§ Task description
Word-for-word reproduction, images excluded: copy every entry below.

* * * * * * * * *

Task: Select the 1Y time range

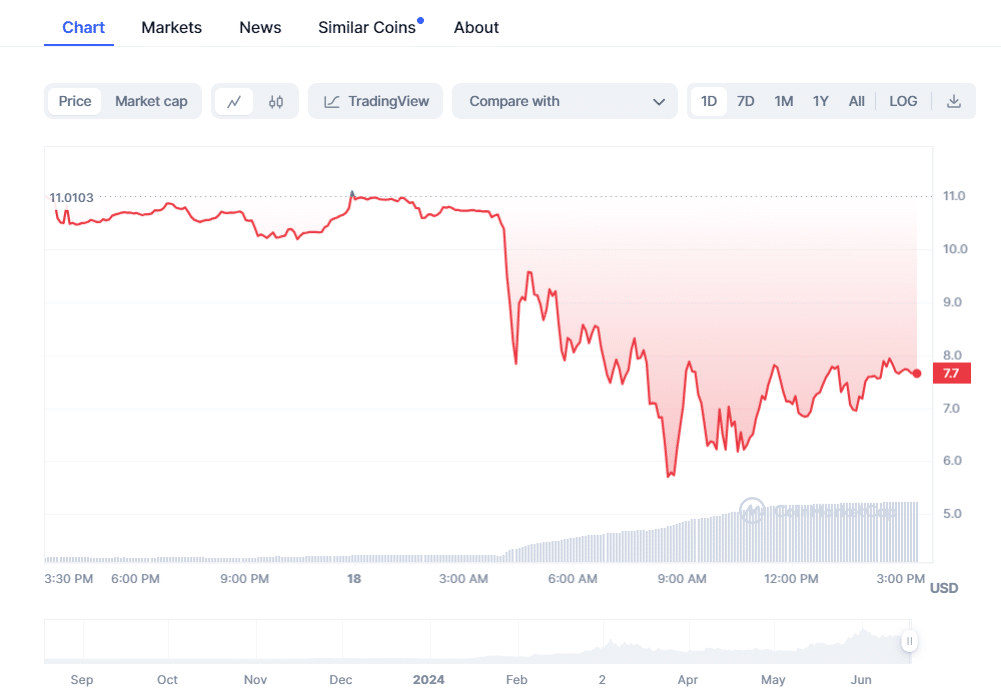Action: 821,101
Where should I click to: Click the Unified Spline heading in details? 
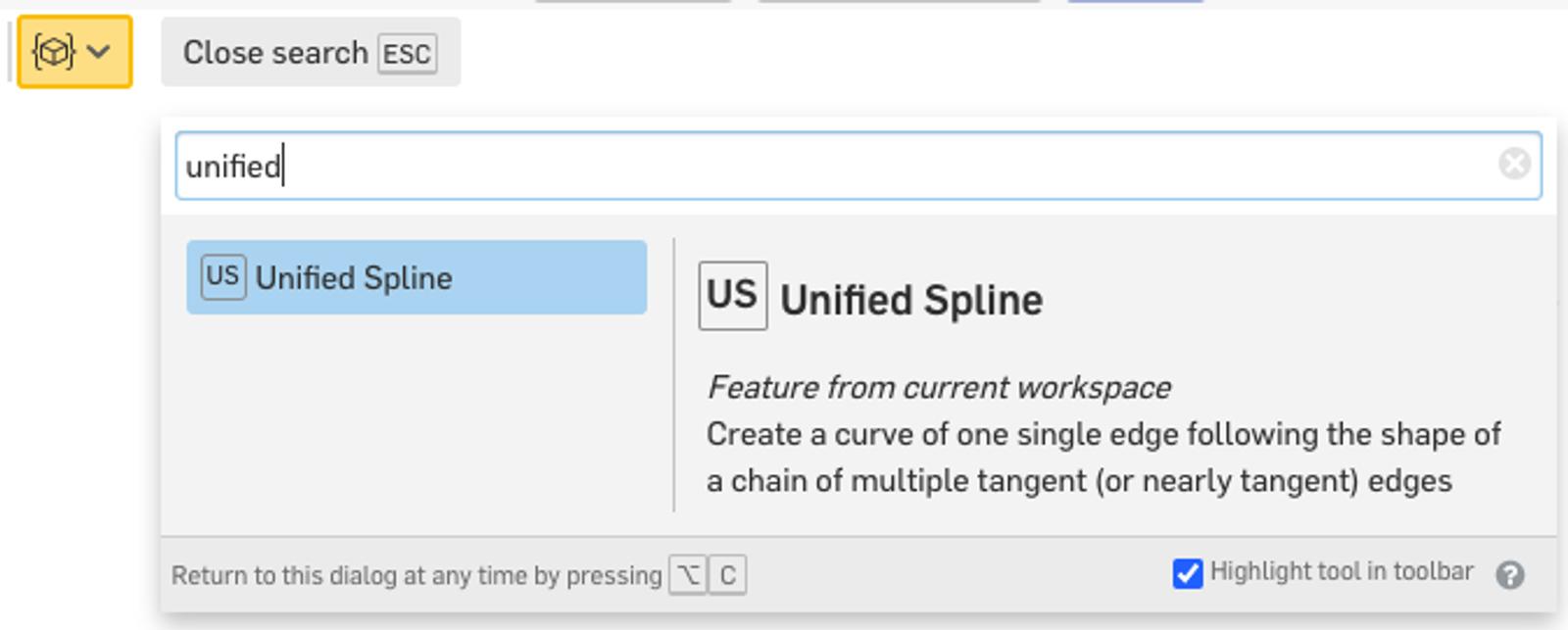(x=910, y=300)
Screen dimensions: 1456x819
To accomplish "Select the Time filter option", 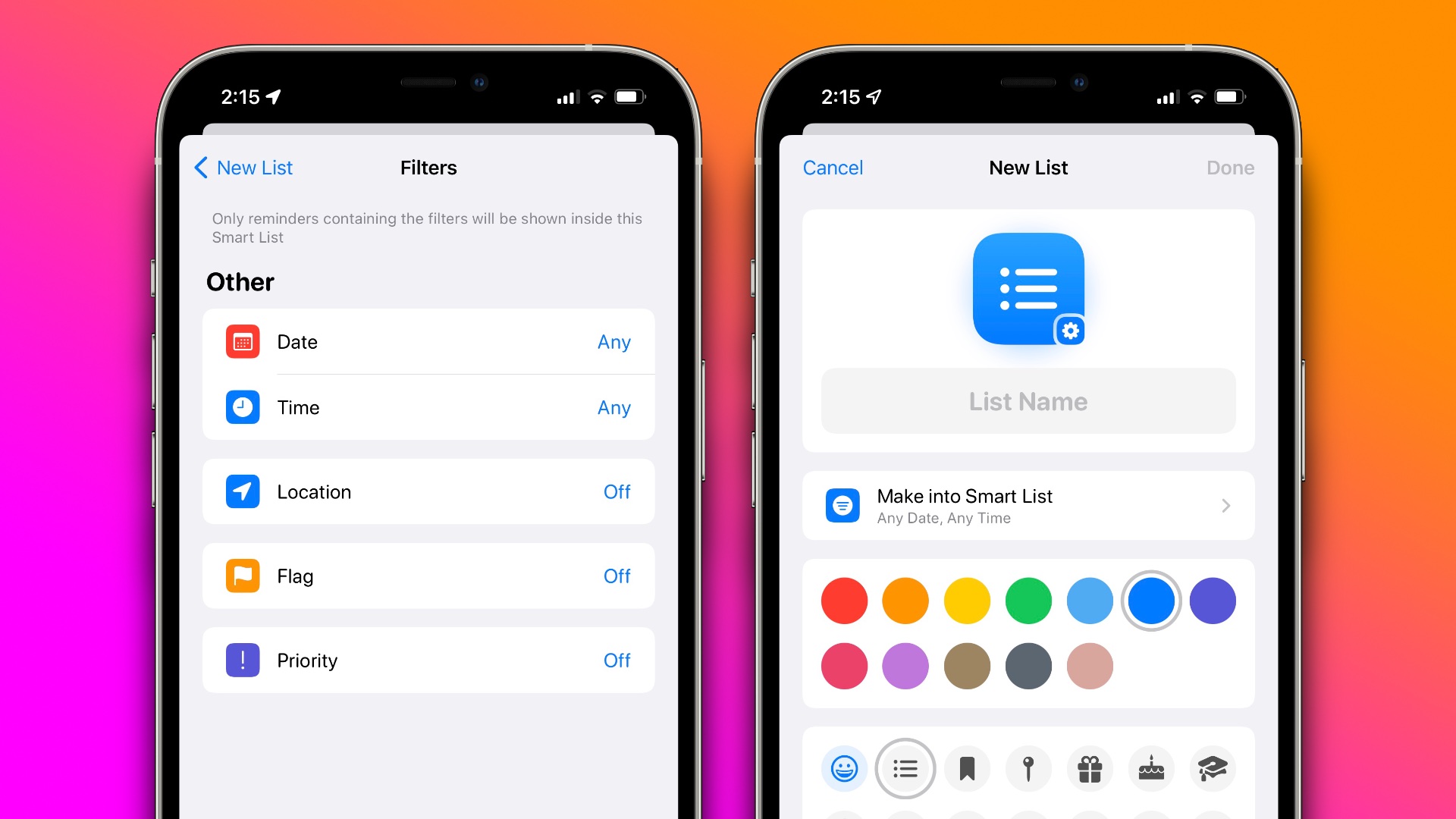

* * * * * * * * *

§ Worked solution
Task: Select the 1Y time range

Action: 821,101
Where should I click to: Click the Unified Spline heading in details? 
(x=910, y=300)
Screen dimensions: 1456x819
To accomplish "Select the Time filter option", 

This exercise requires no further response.